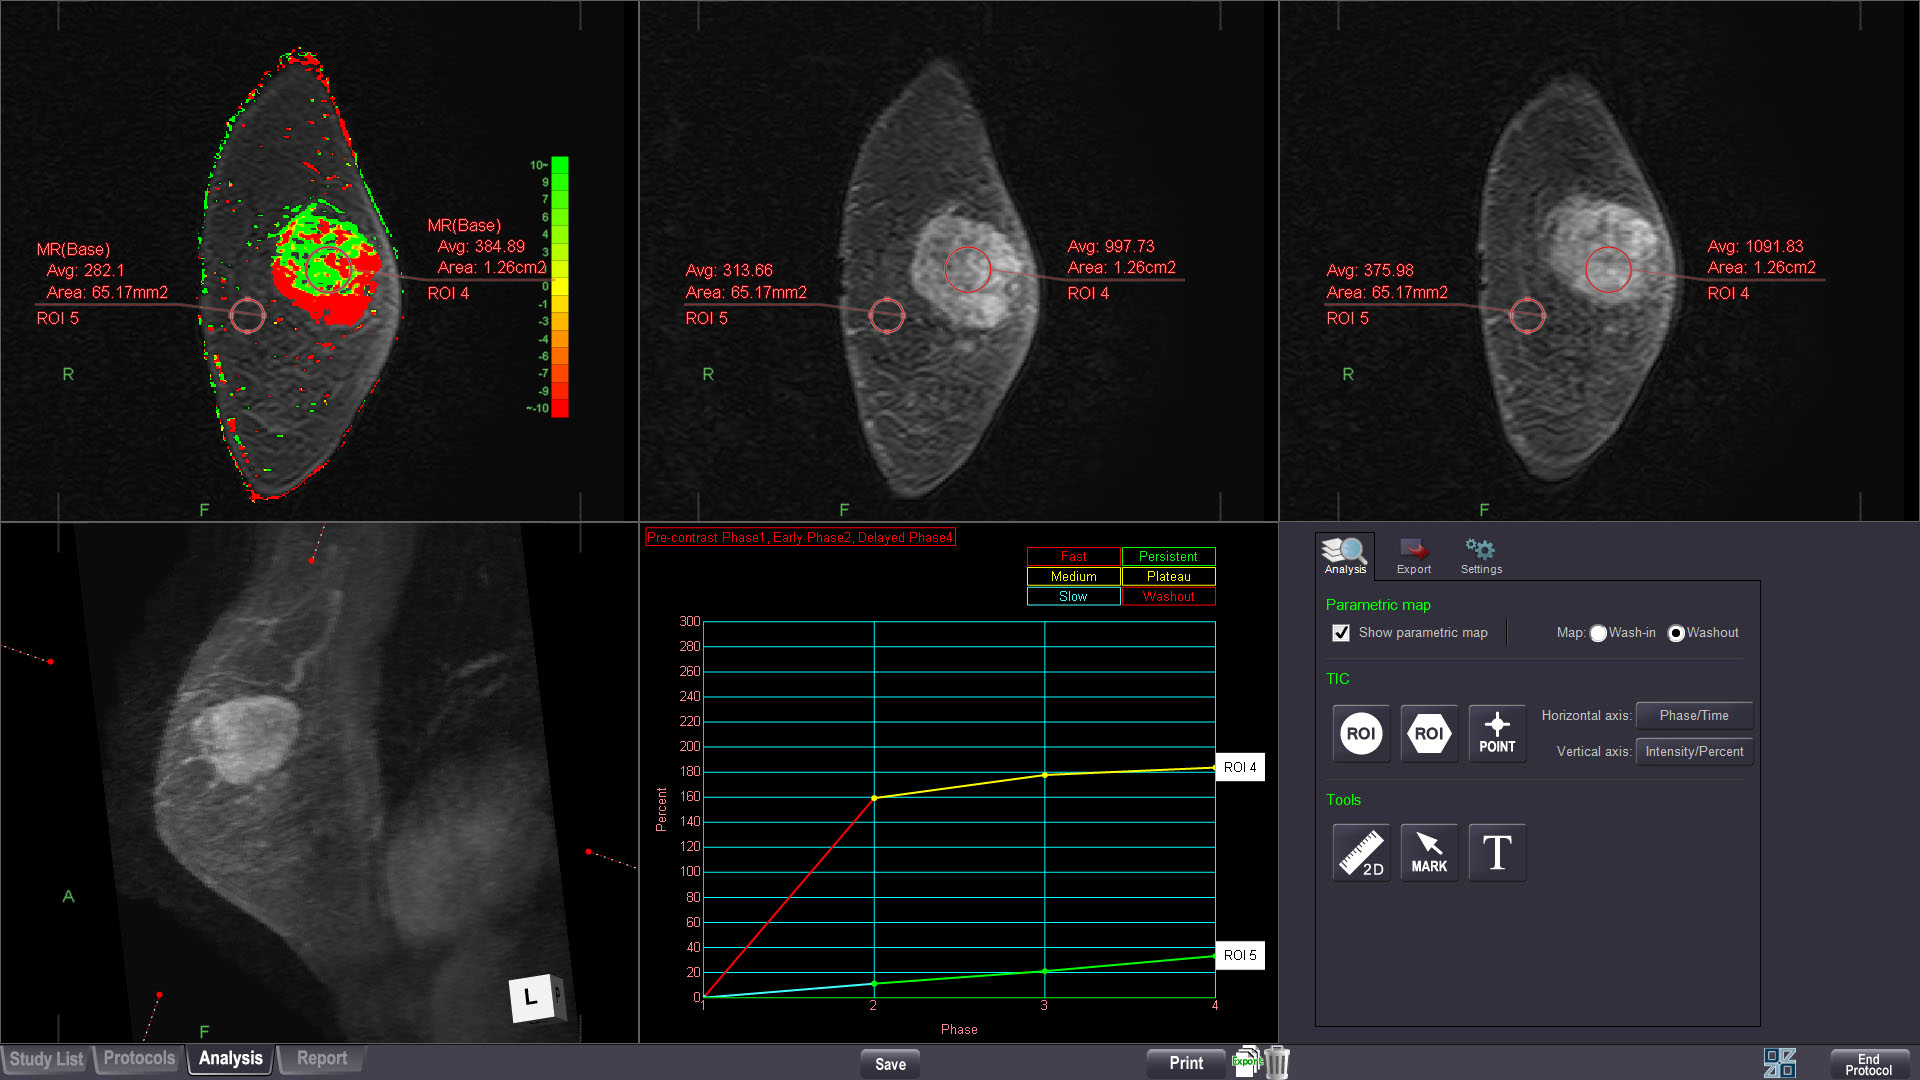Click the End Protocol button
Screen dimensions: 1920x1080
point(1867,1064)
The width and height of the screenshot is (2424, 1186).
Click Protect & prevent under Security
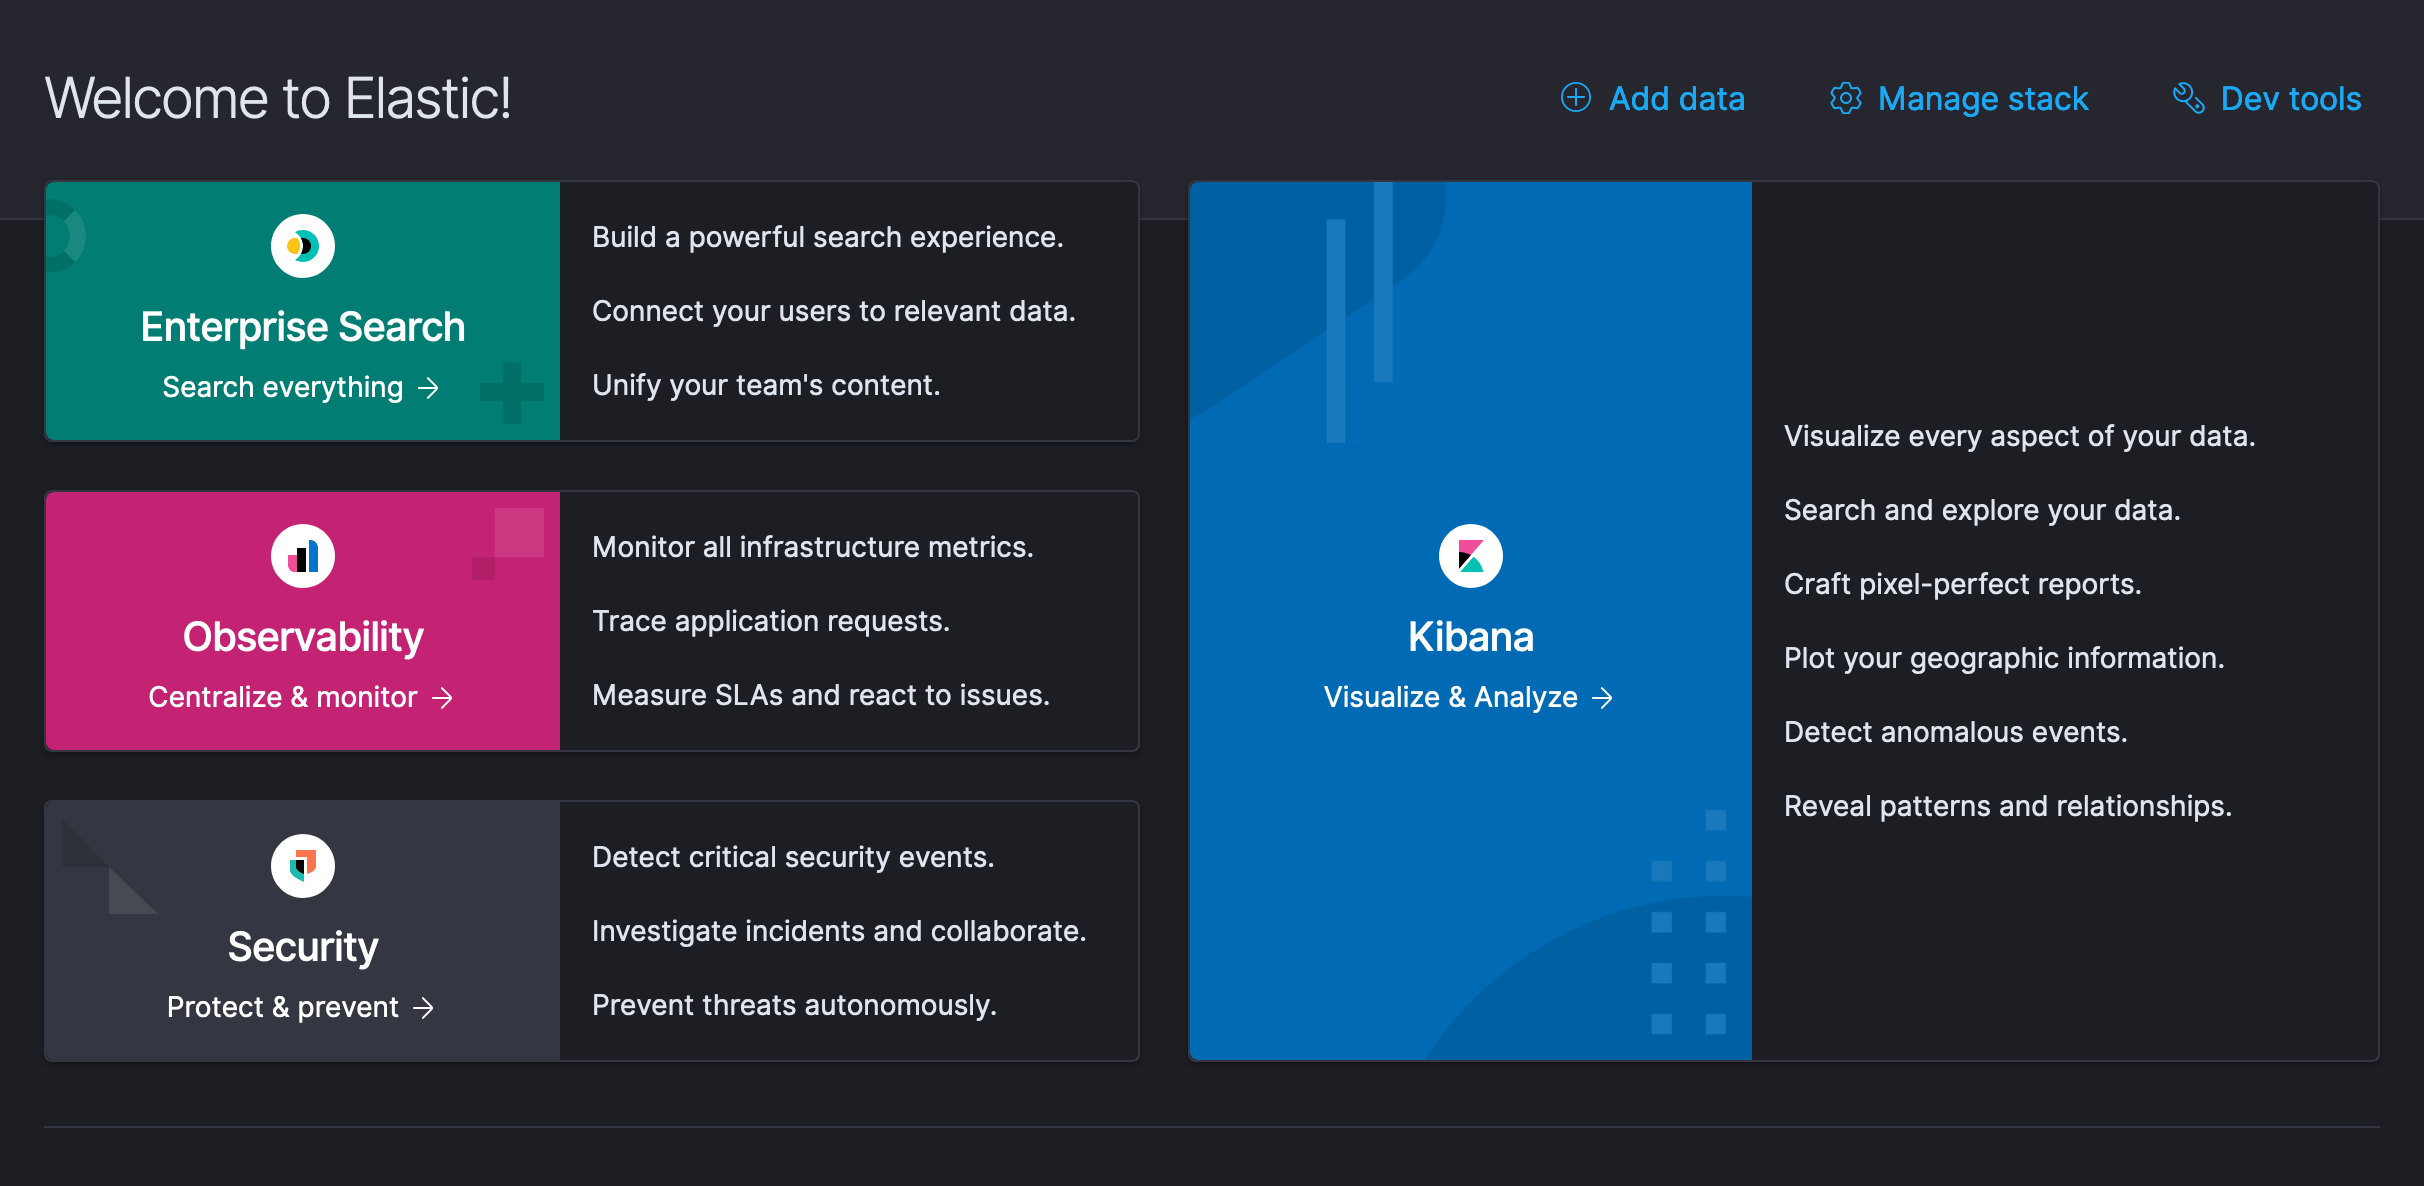tap(281, 1007)
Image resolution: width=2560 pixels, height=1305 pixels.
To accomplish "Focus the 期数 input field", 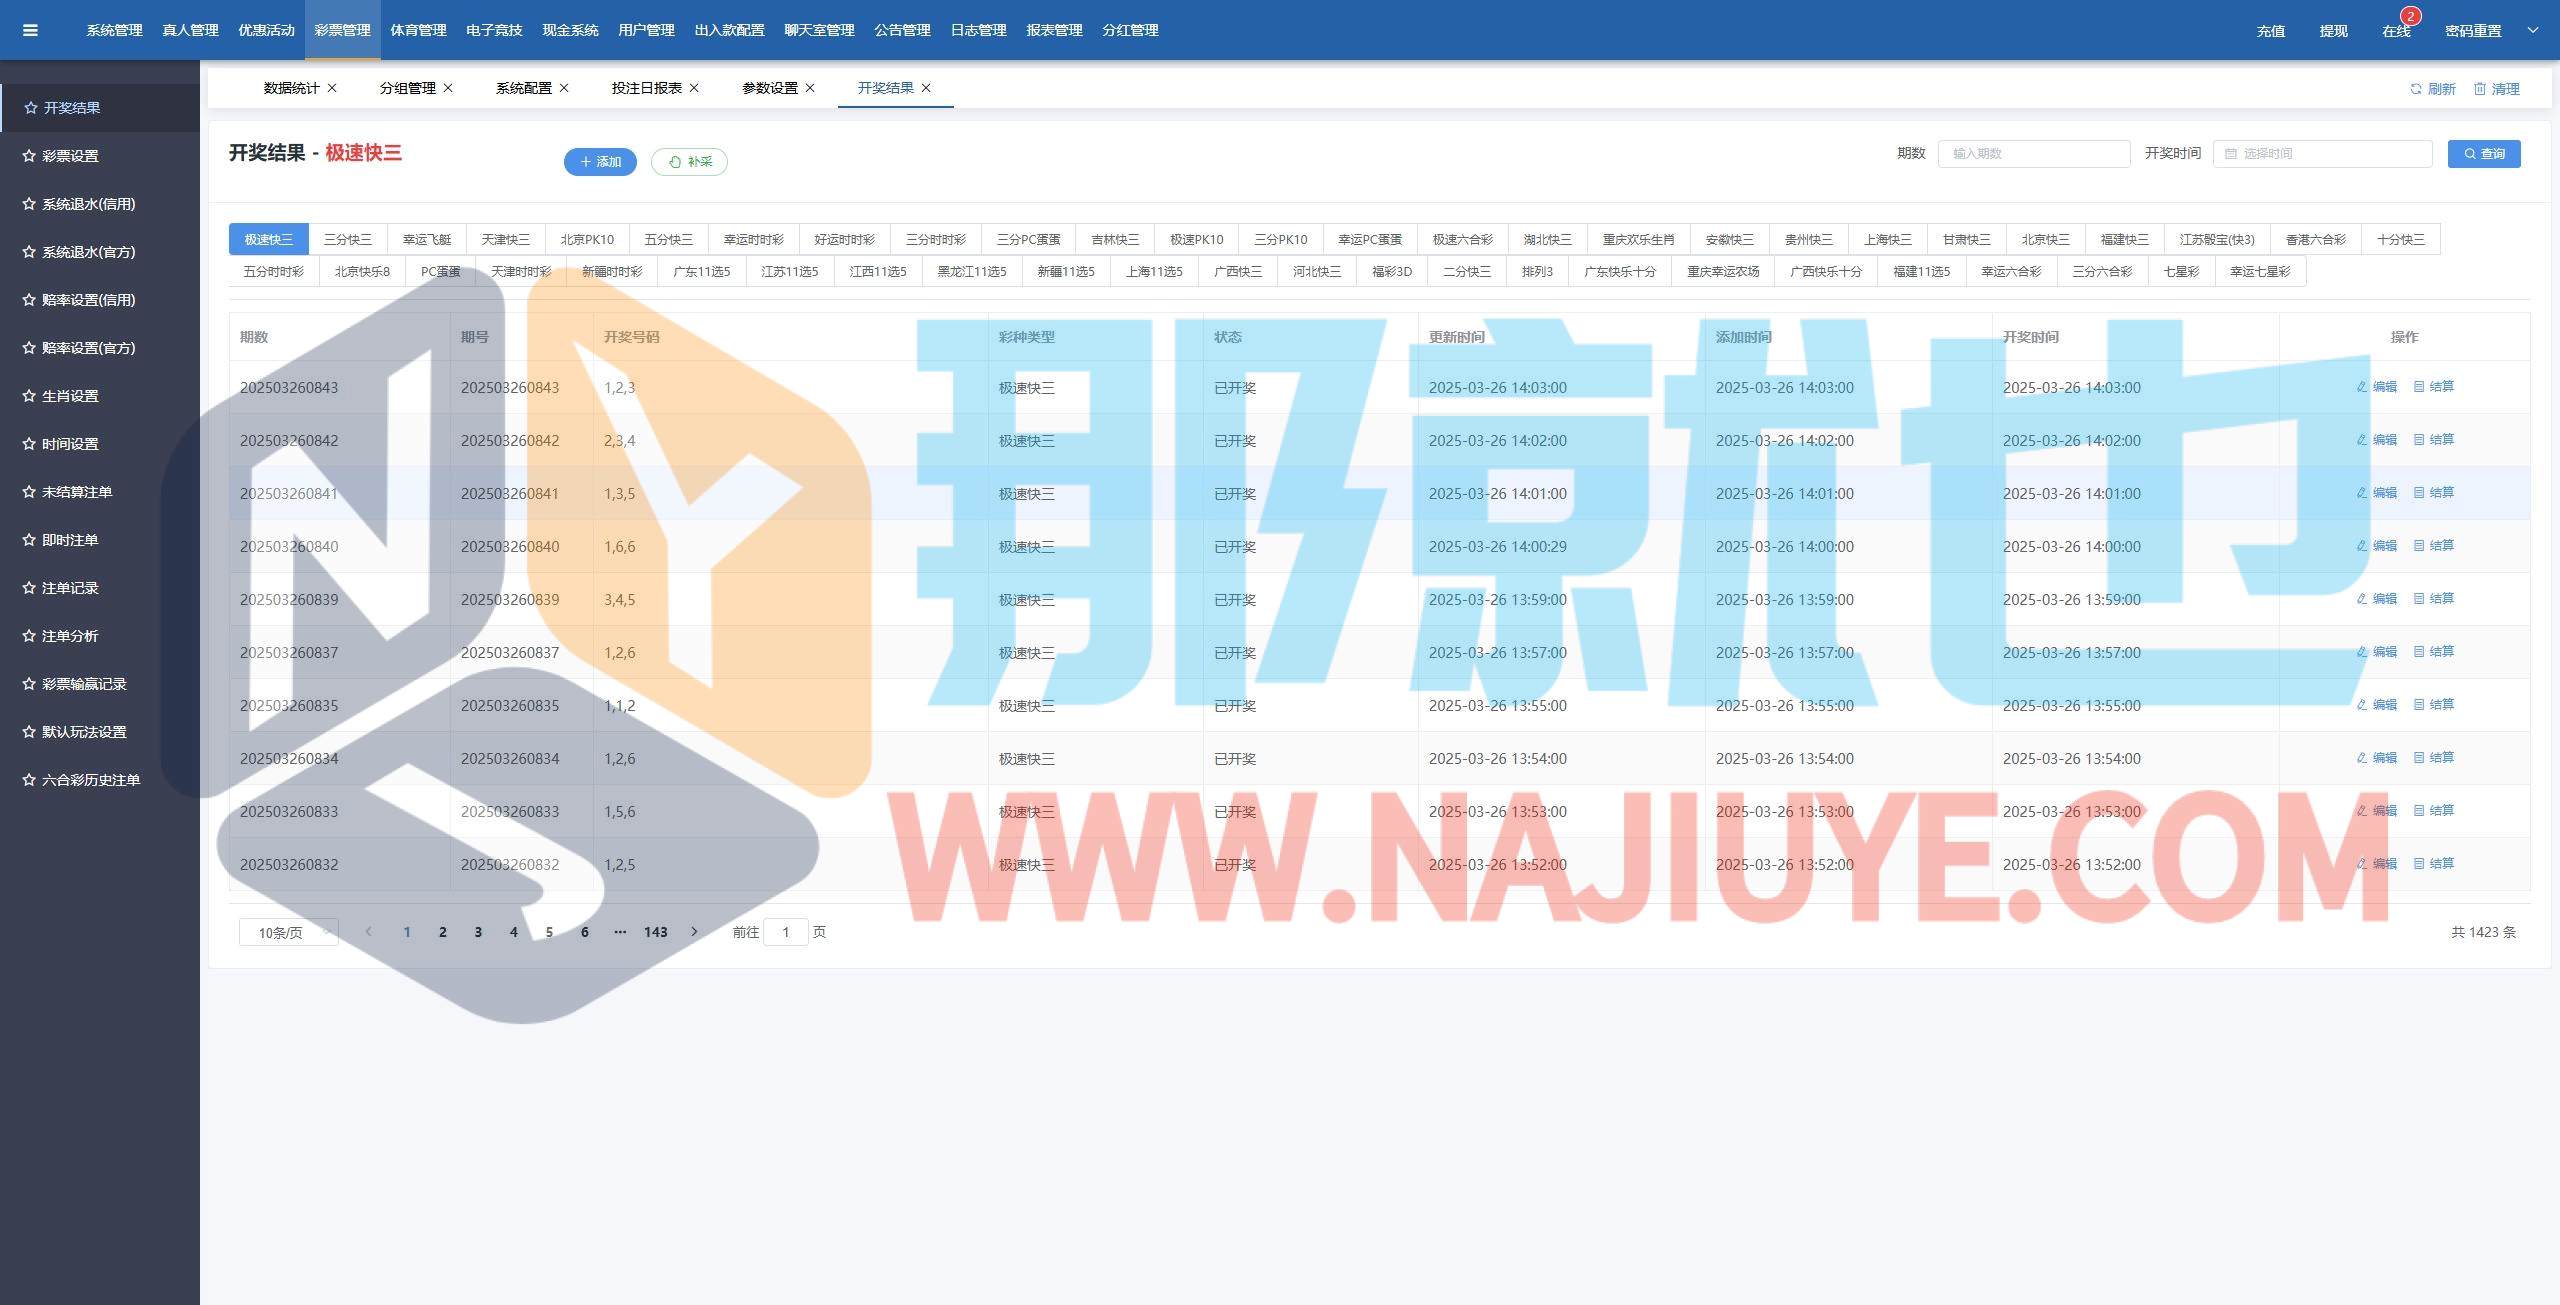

☆ ☆ ☆ ☆ ☆ ☆ ☆

**Problem description**
Return only the number of lines above that include "height".

**Result**
2